Action item:
Of the lines below, write out exactly those from the line with "Viewport: 2344px width, 1372px" through the line with "pixels. tap(959, 523)", both included, and skip the rest.

* * * *

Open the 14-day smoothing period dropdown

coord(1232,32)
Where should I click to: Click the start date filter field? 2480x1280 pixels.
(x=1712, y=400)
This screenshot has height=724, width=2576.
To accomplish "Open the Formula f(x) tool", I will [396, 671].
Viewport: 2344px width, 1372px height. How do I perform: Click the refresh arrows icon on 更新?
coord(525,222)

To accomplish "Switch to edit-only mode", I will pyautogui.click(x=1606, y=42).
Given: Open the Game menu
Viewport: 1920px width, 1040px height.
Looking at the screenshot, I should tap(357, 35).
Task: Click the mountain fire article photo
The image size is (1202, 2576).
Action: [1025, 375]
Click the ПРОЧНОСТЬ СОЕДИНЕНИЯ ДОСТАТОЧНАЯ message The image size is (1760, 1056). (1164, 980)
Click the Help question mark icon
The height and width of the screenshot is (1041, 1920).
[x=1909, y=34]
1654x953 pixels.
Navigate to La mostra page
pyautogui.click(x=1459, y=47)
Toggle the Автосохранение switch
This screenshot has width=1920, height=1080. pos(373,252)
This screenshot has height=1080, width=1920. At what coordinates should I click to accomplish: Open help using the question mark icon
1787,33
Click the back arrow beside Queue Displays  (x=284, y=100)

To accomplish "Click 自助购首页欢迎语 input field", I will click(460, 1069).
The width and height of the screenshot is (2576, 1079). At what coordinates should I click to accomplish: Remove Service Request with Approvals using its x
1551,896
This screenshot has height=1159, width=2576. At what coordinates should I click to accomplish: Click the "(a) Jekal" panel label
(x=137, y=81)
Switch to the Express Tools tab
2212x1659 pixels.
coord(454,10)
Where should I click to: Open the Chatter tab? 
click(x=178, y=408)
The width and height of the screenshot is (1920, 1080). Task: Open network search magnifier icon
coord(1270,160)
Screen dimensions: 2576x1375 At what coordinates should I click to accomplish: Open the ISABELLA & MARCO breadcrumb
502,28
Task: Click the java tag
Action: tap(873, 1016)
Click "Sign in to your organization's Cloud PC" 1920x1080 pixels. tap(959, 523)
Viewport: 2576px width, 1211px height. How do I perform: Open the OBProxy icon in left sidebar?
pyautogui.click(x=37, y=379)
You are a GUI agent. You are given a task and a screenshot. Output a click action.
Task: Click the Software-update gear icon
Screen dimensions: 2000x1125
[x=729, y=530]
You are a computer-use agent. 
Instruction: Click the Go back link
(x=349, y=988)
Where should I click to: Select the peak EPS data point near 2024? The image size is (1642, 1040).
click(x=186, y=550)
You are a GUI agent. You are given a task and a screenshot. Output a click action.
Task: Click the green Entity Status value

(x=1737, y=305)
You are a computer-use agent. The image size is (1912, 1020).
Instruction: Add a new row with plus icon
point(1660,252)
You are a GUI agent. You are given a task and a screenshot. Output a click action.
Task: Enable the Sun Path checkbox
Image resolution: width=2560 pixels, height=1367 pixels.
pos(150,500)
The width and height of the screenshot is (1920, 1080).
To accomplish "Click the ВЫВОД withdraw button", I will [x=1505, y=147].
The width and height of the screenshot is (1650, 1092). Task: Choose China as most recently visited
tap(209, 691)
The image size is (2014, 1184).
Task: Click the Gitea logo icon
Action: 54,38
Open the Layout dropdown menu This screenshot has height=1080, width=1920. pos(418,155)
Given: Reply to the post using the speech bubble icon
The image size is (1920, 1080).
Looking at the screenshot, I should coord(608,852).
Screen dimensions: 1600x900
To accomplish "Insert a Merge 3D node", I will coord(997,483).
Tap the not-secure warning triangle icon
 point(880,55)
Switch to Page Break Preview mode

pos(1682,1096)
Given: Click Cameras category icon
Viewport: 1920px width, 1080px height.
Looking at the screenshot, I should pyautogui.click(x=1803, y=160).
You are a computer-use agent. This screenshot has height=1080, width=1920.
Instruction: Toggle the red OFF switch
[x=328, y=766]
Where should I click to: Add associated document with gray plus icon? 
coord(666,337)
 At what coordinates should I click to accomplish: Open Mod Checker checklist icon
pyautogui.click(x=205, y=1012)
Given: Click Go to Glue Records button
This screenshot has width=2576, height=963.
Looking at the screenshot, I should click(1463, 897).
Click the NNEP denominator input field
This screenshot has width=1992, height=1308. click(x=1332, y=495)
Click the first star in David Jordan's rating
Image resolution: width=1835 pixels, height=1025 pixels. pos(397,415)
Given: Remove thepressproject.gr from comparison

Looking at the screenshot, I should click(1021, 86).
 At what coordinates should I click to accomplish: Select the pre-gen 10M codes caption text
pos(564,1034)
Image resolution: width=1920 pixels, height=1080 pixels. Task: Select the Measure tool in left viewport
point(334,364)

* * * *

Response:
Viewport: 2344px width, 1372px height. How do I perform: Click the refresh arrows icon on 更新?
coord(525,222)

To accomplish "Switch to edit-only mode", I will pyautogui.click(x=1606, y=42).
Given: Open the Game menu
Viewport: 1920px width, 1040px height.
Looking at the screenshot, I should tap(357, 35).
Task: Click the mountain fire article photo
The image size is (1202, 2576).
Action: [1025, 375]
Click the ПРОЧНОСТЬ СОЕДИНЕНИЯ ДОСТАТОЧНАЯ message The image size is (1760, 1056). (1164, 980)
Click the Help question mark icon
The height and width of the screenshot is (1041, 1920).
[x=1909, y=34]
1654x953 pixels.
Navigate to La mostra page
pyautogui.click(x=1459, y=47)
Toggle the Автосохранение switch
This screenshot has width=1920, height=1080. pos(373,252)
This screenshot has height=1080, width=1920. At what coordinates should I click to accomplish: Open help using the question mark icon
1787,33
Click the back arrow beside Queue Displays  (x=284, y=100)

To accomplish "Click 自助购首页欢迎语 input field", I will click(460, 1069).
The width and height of the screenshot is (2576, 1079). At what coordinates should I click to accomplish: Remove Service Request with Approvals using its x
1551,896
This screenshot has height=1159, width=2576. At what coordinates should I click to accomplish: Click the "(a) Jekal" panel label
(x=137, y=81)
Switch to the Express Tools tab
2212x1659 pixels.
coord(454,10)
Where should I click to: Open the Chatter tab? 
click(x=178, y=408)
The width and height of the screenshot is (1920, 1080). Task: Open network search magnifier icon
coord(1270,160)
Screen dimensions: 2576x1375 At what coordinates should I click to accomplish: Open the ISABELLA & MARCO breadcrumb
502,28
Task: Click the java tag
Action: tap(873, 1016)
Click "Sign in to your organization's Cloud PC" 1920x1080 pixels. tap(959, 523)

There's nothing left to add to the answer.